Huge, wide-ranging genres to recommend from! Funk sounds range from R&B, soul and jazz, through disco and on to rock and beyond. Some earlier artists that come to mind:
The Meters - The Meters is a must for any funk collection - one of the earliest influential examples from New Orleans. Have a listen to Cissy Strut and Live Wire.
Funkadelic's Maggot Brain is an essential. Connected with Parliament and George Clinton. Funk with touches of psychedelia, it's an awesome album. Similar to Funkadelic, but later moving more towards disco and rock is Sly & The Family Stone (The Meters covered their Sing a Simple Song).

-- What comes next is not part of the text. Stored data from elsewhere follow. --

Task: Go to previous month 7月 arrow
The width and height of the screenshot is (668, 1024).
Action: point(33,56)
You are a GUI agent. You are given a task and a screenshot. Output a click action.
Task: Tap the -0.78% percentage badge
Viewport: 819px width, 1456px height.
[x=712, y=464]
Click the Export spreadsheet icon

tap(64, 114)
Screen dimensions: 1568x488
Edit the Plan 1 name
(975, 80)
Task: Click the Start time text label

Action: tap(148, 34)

Booker T. and the MGs is not really either funk or blues, but sits somewhere between. Responsible for the classic Green Onions.

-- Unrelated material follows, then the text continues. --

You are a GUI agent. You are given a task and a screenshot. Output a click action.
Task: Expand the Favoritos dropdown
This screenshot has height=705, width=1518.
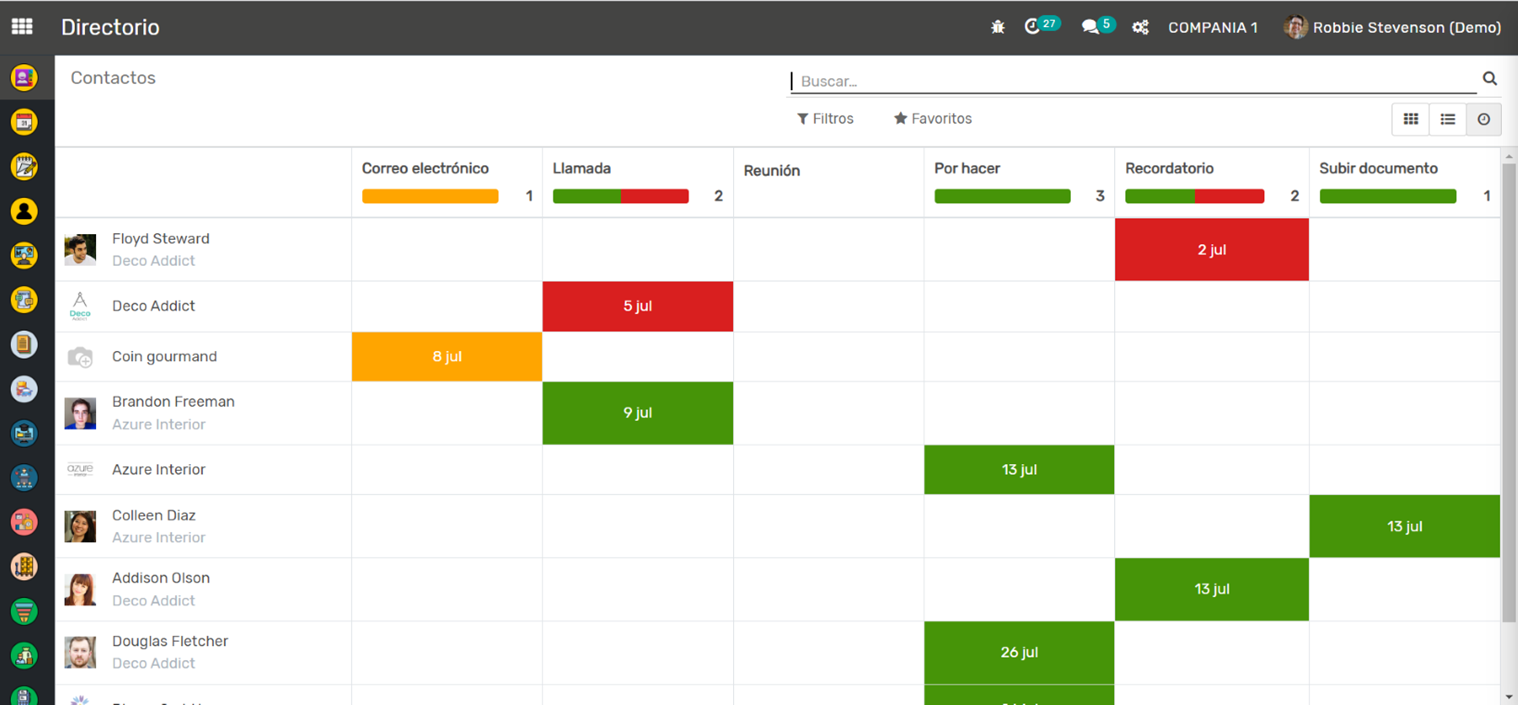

Jimmy Smith's live album Root Down! is an excellent Hammond organ based album. Combines funk, blues and jazz - so if you're thinking of looking further in those areas this is a great introductory album. Title track was later sampled by the Beastie Boys.
Herbie Hancock's Head Hunters is a definite must-have in any collection. No serious music fan can be without this album! Instrumental jazz-funk and considered one of greatest of the genre. He released several other albums around the same time (early 70s) like Thrust and Man-Child that are worth checking out if you like what you hear.

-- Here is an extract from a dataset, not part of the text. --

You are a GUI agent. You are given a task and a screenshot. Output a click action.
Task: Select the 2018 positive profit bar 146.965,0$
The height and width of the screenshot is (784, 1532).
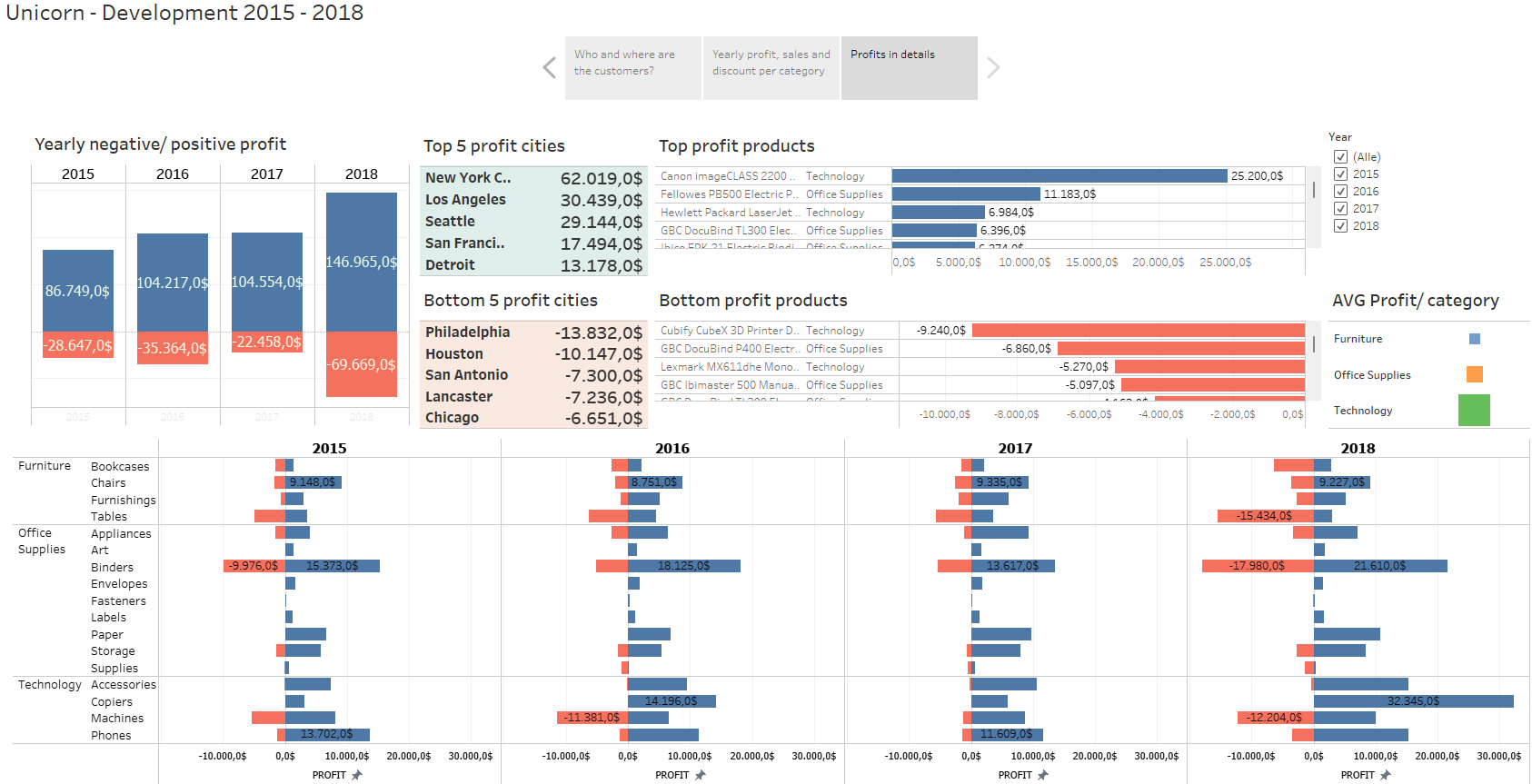tap(362, 262)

As I say, I've only touched on a tiny fraction there. There's the infamous James Brown (and the Famous Flames), Billy Cobham (A funky Thide of Sings is an amazing cop-show funk album), Curtis Mayfield (probably the best known of the 'blaxplotation' soul/funk artists), Average White Band...
I'll leave the specific blues recommendations to someone else, but in the meantime a few big names to investigate are Stevie Ray Vaughan, BB King and Albert King.